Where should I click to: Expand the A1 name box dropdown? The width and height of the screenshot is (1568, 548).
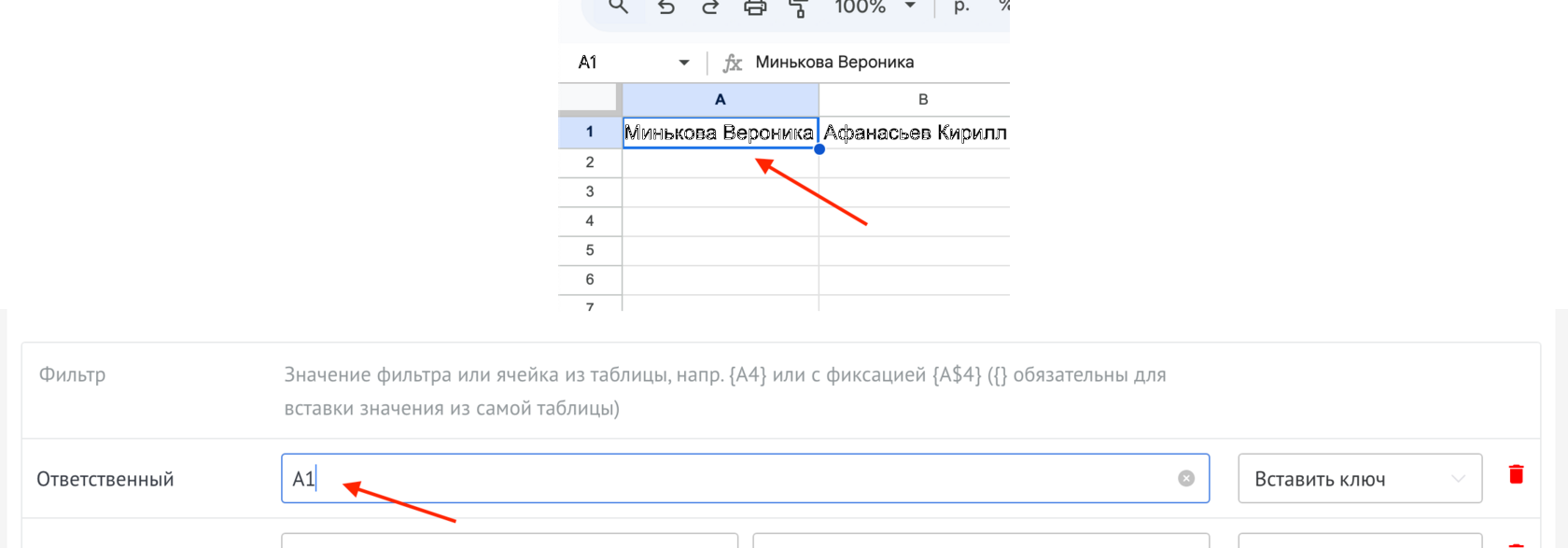pyautogui.click(x=684, y=63)
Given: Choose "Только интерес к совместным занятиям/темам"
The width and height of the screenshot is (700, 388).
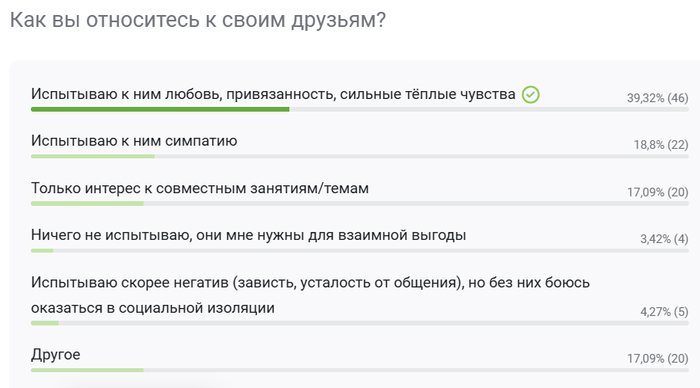Looking at the screenshot, I should (200, 188).
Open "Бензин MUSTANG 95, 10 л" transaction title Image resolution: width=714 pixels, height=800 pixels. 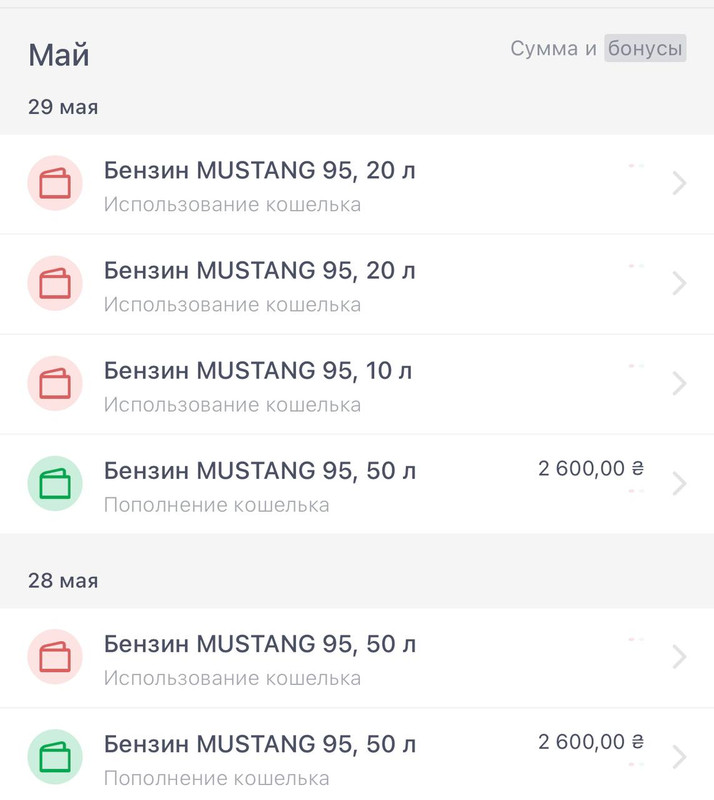click(x=258, y=371)
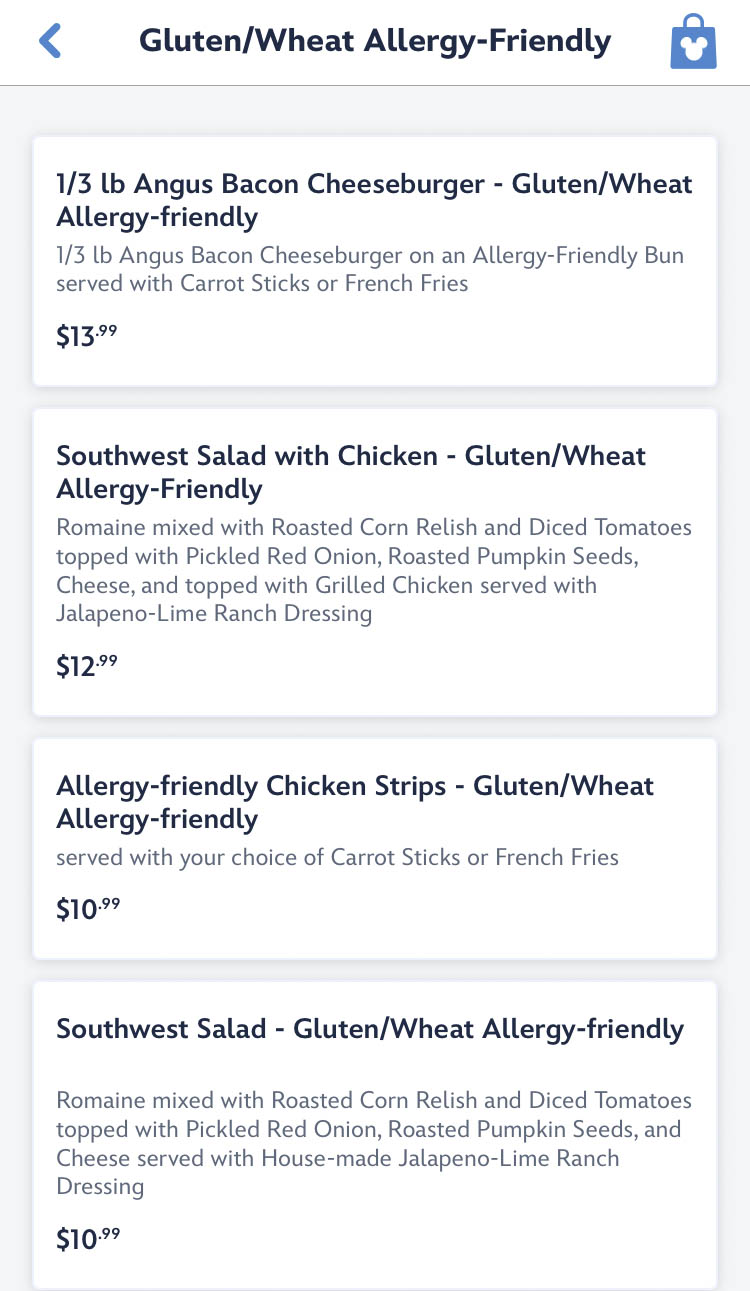
Task: Click the Chicken Strips 'served with your choice' text
Action: click(x=337, y=857)
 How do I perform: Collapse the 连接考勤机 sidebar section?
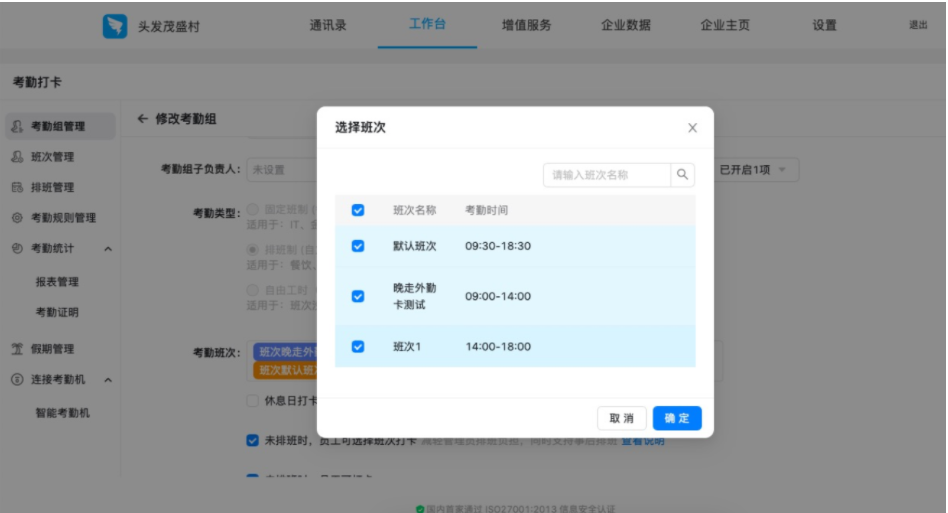pos(108,380)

EXERCISE REQUIREMENTS - Your copy should hold only the lines from the one containing "How do I perform: Collapse" through the last line of the listing, both included, retyped exactly and free of pictures.

OUTPUT OF THE EXERCISE -
 How do I perform: Collapse the 连接考勤机 sidebar section?
pos(108,380)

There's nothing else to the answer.